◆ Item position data

┌────────

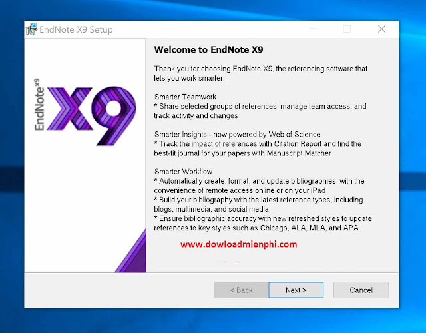Image resolution: width=426 pixels, height=333 pixels.
Task: Click the Share selected groups bullet text
Action: click(x=260, y=111)
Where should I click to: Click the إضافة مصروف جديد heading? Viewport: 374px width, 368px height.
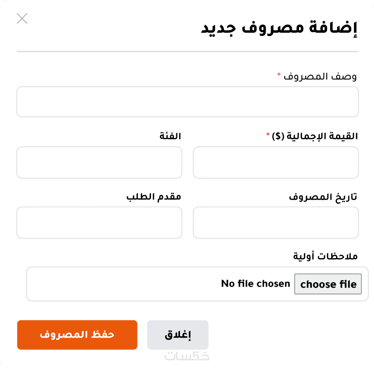(x=279, y=28)
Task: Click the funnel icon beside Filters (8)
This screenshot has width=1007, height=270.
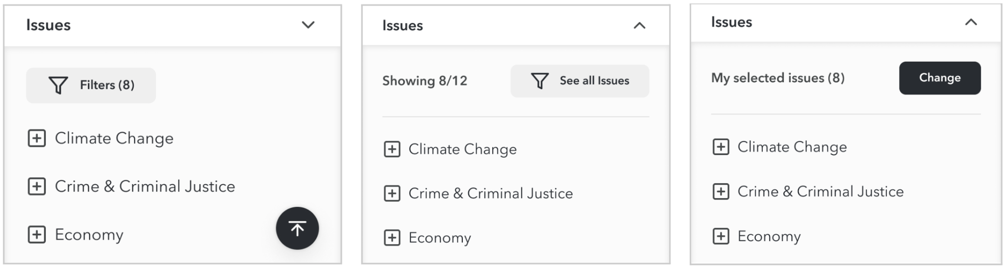Action: [58, 85]
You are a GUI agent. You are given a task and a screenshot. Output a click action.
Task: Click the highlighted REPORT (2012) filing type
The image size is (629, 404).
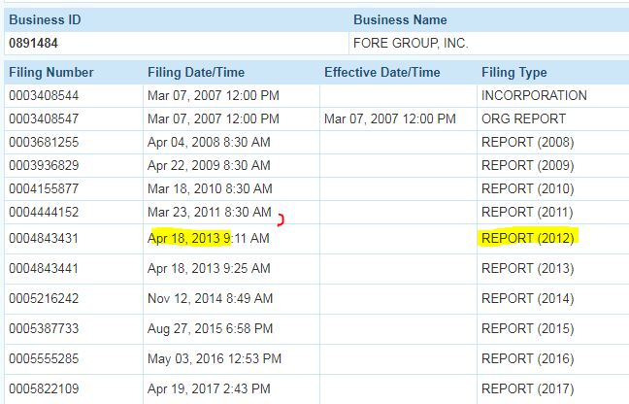point(528,239)
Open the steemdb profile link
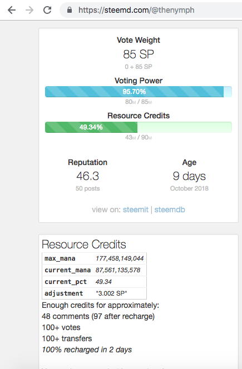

└────────

◆ INSTRUCTIONS TO FOLLOW
Write out the lines as a numbered list, from the one containing "Task: Click the funnel" through the end of the lines, including both ends. Skip any blank lines and leave out the pictures.

◆ REPLY TO THE TASK
1. Task: Click the funnel icon beside Filters (8)
2. This screenshot has width=1007, height=270.
3. Action: [58, 85]
4. You are a GUI agent. You are given a task and a screenshot. Output a click action.
5. Task: Click the highlighted REPORT (2012) filing type
6. The image size is (629, 404).
7. point(528,239)
8. Open the steemdb profile link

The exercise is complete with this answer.